Note : The last equation is quadratic and has two solutions (the other is $-3$ ), but the question asks for positive value so I didn't go that way... :3

Let $x = \dfrac{6}{1+\dfrac{6}{1 + ... \infty}}$ . Then:

$x = \dfrac{6}{1 + x}$

$x^{2} + x - 6 = 0$

$(x + 3)(x - 2) = 0$

Since only the positive value is required, $x = \boxed{2}$

x = 6/1+x ---> x(x+1)= 6 ---> x^2 + x - 6 = 0 (x-2)(x+3) = 6 ---> x = 2 or -3(impossible). So, x is 2. Answer ; 2

Let $\frac{6}{1+\frac{6}{1+\frac{6}{1+\frac{6}{1+...}}}}=x$ . Therefore, we can dramatically simplify this as $\frac{6}{1+x}=x$ . This leads to $x^2+x=6$ , or $x^2+x-6=0$ . Factoring gives us $(x+3)(x-2)=0$ , so the positive value of the expression is $\boxed{2}$ .

Let, Y= 6/ 1+6/(1+6/1+..infinity )
so, we can write Y =6/(1+6/Y) as Y given , solving the quadratic equation we will get

                             ( Y+3) ( Y -2) =0 .

as we have to take positive number Y = 2

The key to this question lies inside the expression itself. It we let the expression equal $x$ :

$x = \frac {6}{1+\frac {6}{1+\frac {6}{1+\ldots}}}$

Then the value (that I marked with a box) is ALSO equal to x, since it's the same thing!

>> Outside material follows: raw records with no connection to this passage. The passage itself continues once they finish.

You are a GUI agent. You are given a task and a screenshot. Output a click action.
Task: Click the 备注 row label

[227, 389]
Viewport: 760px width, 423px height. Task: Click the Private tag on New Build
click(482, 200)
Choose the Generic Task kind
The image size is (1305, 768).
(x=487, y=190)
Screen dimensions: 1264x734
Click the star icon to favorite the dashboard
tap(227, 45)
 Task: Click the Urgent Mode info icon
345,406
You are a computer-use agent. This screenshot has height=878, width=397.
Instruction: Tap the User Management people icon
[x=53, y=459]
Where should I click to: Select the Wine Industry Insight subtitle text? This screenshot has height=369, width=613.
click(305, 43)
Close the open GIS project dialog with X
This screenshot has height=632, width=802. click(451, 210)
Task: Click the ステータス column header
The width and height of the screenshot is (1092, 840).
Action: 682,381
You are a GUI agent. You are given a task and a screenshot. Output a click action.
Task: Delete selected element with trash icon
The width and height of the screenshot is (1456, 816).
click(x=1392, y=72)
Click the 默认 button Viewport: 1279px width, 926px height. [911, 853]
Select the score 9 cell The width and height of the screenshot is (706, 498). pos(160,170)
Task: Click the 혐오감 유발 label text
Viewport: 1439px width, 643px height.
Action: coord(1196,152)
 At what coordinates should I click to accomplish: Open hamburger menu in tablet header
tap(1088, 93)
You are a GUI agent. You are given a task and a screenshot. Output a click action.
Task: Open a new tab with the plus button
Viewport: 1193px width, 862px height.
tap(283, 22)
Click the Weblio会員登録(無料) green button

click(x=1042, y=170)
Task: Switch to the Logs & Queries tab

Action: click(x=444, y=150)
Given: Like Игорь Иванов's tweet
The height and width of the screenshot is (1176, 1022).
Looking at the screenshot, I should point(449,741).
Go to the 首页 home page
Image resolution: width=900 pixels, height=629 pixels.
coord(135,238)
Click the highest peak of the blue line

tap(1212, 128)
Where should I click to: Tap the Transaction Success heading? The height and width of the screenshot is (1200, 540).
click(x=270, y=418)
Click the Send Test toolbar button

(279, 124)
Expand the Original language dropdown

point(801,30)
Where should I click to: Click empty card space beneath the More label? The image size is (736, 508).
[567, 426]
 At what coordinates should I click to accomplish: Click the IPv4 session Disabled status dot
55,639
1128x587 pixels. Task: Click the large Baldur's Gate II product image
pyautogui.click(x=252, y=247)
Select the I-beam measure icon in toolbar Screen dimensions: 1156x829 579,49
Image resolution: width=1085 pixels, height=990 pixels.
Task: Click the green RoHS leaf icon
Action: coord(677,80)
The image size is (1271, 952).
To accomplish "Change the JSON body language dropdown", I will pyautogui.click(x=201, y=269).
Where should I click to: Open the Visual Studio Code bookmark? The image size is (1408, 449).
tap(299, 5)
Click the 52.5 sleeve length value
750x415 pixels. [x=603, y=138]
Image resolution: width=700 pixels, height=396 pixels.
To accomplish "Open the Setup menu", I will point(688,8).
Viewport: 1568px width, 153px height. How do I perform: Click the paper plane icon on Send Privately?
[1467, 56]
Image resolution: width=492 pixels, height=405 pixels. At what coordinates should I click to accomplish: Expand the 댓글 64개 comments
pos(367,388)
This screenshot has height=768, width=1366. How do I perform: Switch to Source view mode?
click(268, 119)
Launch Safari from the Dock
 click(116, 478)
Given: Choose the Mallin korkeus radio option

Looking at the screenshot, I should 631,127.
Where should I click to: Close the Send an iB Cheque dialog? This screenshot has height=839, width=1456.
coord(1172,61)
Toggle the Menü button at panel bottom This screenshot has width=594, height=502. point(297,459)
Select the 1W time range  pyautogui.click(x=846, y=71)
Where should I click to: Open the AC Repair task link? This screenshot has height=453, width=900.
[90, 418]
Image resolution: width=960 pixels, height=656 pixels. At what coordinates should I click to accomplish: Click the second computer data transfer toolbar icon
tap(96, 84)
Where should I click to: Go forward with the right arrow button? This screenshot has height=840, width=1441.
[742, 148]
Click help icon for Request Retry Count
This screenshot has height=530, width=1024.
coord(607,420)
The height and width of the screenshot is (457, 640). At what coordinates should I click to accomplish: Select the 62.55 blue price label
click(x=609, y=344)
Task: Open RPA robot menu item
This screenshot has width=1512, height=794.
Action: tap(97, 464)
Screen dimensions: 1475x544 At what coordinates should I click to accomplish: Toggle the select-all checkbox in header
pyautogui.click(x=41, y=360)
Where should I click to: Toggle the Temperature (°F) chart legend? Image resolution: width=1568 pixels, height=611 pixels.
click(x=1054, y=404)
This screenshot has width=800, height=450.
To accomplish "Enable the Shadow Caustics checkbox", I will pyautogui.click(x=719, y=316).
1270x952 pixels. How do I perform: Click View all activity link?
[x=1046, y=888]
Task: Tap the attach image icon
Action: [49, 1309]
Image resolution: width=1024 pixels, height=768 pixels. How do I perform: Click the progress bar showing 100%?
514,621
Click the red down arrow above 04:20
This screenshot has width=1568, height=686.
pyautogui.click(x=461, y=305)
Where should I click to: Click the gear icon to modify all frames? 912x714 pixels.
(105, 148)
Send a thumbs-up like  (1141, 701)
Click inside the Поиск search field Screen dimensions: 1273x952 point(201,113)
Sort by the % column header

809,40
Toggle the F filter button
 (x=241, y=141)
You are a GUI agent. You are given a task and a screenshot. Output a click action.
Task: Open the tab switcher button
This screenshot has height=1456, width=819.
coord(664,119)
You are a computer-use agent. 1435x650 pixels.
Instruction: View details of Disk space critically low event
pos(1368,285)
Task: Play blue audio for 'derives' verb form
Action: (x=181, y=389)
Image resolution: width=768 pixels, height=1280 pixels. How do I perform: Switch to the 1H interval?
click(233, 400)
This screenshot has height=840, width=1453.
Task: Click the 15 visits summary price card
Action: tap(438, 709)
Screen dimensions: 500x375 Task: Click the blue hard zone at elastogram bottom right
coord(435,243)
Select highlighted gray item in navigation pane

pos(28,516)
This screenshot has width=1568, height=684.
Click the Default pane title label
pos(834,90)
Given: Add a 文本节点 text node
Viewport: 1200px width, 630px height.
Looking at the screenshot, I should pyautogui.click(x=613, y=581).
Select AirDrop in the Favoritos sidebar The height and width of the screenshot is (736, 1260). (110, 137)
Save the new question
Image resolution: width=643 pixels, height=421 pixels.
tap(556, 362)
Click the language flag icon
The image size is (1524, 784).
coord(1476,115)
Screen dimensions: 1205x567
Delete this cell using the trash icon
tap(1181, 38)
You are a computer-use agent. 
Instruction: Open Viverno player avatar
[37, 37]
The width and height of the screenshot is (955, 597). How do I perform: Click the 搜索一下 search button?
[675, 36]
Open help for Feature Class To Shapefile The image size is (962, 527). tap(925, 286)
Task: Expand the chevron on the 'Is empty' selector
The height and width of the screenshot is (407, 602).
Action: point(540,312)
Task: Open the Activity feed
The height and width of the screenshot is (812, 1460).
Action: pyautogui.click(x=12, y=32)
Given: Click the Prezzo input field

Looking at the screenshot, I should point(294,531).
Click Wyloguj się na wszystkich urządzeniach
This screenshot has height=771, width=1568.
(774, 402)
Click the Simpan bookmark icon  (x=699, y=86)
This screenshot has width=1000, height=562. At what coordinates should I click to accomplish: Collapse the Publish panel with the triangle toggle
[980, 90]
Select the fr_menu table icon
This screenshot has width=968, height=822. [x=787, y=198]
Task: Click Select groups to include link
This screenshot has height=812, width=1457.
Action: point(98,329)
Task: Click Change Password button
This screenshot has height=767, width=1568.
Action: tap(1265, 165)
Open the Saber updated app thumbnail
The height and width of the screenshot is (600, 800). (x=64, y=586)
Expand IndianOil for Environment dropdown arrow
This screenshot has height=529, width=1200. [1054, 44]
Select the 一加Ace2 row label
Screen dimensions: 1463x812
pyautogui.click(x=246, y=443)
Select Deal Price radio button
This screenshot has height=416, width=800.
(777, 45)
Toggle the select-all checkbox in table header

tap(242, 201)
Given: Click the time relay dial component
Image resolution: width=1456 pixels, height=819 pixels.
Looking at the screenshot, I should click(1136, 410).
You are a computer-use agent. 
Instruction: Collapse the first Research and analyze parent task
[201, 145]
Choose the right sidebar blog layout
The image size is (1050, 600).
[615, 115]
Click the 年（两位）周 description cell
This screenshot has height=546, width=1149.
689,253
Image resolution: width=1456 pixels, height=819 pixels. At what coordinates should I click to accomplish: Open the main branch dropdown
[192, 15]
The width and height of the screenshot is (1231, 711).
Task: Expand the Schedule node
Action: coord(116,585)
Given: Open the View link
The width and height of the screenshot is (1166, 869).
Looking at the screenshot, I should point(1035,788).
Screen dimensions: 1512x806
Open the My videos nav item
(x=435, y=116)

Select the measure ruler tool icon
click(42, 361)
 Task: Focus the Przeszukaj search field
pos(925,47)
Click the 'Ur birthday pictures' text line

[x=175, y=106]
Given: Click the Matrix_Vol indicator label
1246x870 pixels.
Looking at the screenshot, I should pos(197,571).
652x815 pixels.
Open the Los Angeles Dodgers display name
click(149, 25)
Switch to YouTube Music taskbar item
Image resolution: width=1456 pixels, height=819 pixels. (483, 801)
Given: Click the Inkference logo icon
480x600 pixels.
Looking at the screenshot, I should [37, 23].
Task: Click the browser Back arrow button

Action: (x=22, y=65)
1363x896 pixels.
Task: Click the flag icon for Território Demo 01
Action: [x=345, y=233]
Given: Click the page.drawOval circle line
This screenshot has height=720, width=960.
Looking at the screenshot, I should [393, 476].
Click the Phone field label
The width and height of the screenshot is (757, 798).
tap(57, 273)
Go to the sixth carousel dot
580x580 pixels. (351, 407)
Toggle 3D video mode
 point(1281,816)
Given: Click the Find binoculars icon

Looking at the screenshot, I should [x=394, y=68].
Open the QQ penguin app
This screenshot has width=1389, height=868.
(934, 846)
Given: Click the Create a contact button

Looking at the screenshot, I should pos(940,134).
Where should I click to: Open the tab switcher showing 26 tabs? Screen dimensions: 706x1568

$x = \frac {6}{1+\boxed{\frac {6}{1+\frac {6}{1+\ldots}}}}$

So instead of that box, let's rewrite it as x. The reason this is important is that we now reduced the fraction that goes on until infinity, to a simple equation that we know how to solve!

$x = \frac {6}{1+x}$

Let's multiply both sides by $1+x$ :

$x(1+x)=6$

Now we open the parenthesis:

$x+x^2=6$

And we have a quadratic equation!

$x^2+x-6=0$

$(x-2)(x+3)=0$

The solutions are therefore $x=2$ OR $x=-3$ ...

Oh wait, we have two solutions?! Remember that the question says:

Find the positive value

So the only answer left is $\boxed{x=2}$ .

$\frac{6}{1+6/1...}$ = x, → $\frac{6}{1+x}$ = x

$x^2+x -6$ = $(x+3)$ $(x-2)$ = 0

$x=-3$ or $x=2$ the question asks the positive value, so $x=$ $\boxed{2}$

Let $f(x) = \frac{6}{1+x}$ and consider the sequence $x, f(x), f^2(x), \cdots$ . Suppose the sequence converges to $z$ for some initial $x$ and $f$ is continuous there, then continuity preserves limits, and we know that $f(z) = z$ is a stable fixed point. Therefore, the answer comes from the solution of the quadratic equation $z = \frac{6}{1+z}$ , which is finitely equivalent to the quadratic $z^2 + z - 6 = 0$ . The positive root of this is $\boxed{2}$ , which is our answer.